Estimate your customs bond cost for importing goods into the US. Compare single entry vs. continuous bond premiums and find your break-even point. Includes MPF and HMF fee calculations.
Covers one import transaction. Bond amount equals the entered value plus all duties, taxes, and fees. Best for importers making fewer than 3–4 entries per year. Premium is typically a flat $50–$250.
Covers all import entries for 12 months. Minimum $50,000 or 10% of prior year's duties. Required for ISF (10+2) filing. Annual premium typically 1–8% of bond amount based on credit and risk.
Customs bonds are underwritten by Treasury-approved surety companies. The premium you pay is a fraction of the bond face value — similar to an insurance premium. Your credit score and import history affect your rate.
All commercial imports over $2,500 require a customs bond. Bonds guarantee payment of duties, taxes, and compliance with CBP regulations. Failure to maintain an adequate bond can result in shipment holds.
| Annual Duties Paid | Bond Amount | Est. Premium (1–5%) |
|---|---|---|
| Under $500,000 | $50,000 | $500 – $2,500 |
| $500,000 – $1M | $50,000 – $100,000 | $500 – $5,000 |
| $1M – $5M | $100,000 – $500,000 | $1,000 – $25,000 |
| $5M – $10M | $500,000 – $1,000,000 | $5,000 – $50,000 |
| Over $10M | $1,000,000+ | $10,000+ |
Premiums vary significantly by surety company, credit score, and import compliance history. New importers or those with compliance issues may pay higher premiums. Contact a licensed customs broker or surety agent for an exact quote.

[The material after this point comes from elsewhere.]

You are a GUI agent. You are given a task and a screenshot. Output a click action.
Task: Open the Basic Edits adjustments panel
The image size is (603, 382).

Common questions about customs bonds and import requirements
A single entry customs bond premium typically costs $50–$250 per entry, depending on the bond amount. A continuous (annual) customs bond premium ranges from $400–$2,500+ per year for the standard $50,000 minimum bond. The premium is what you pay the surety company — not the full face value of the bond. Factors affecting premium cost include your credit score, import history, bond amount, and the surety company you use.
For a single entry bond, the minimum bond amount is typically $100 or the value of goods plus duties, taxes, and fees — whichever is greater. For a continuous bond, the minimum is $50,000, or 10% of the total duties, taxes, and fees paid in the prior 12 months — whichever is greater. CBP may require higher bond amounts for importers with compliance issues.

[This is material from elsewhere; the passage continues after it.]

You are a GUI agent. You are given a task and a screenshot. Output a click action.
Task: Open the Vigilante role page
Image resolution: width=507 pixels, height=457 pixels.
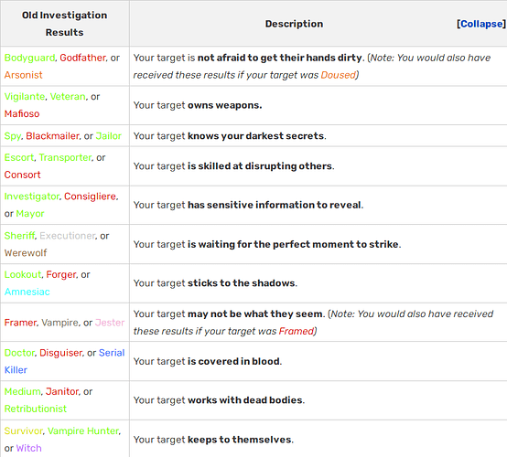tap(25, 97)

A single entry bond covers one import transaction and expires after that entry is liquidated. A continuous bond (also called an annual bond) covers all import entries for a 12-month period and automatically renews. A continuous bond is required for ISF (10+2) filing. Most importers who make more than 3–4 entries per year save money with a continuous bond.
Any person or business importing commercial goods into the United States valued over $2,500 is required to have a customs bond (19 CFR 113). This includes importers of record, licensed customs brokers, international carriers, and Foreign Trade Zone operators. Even shipments under $2,500 require a bond if they are subject to AD/CVD orders or other agency requirements.
The break-even point depends on your shipment values and the surety premium rates you qualify for. As a general rule, if you make 4 or more import entries per year, a continuous bond is usually more cost-effective. Beyond cost savings, a continuous bond is also required for ISF filings and provides operational convenience — no need to arrange a new bond for each shipment.
The Merchandise Processing Fee (MPF) is a CBP fee charged on all formal entries at a rate of 0.3464% of the entered value, with a minimum of $31.67 and a maximum of $614.35 per entry. MPF is included in the bond amount calculation because the bond must cover all duties, taxes, and fees associated with the import entry.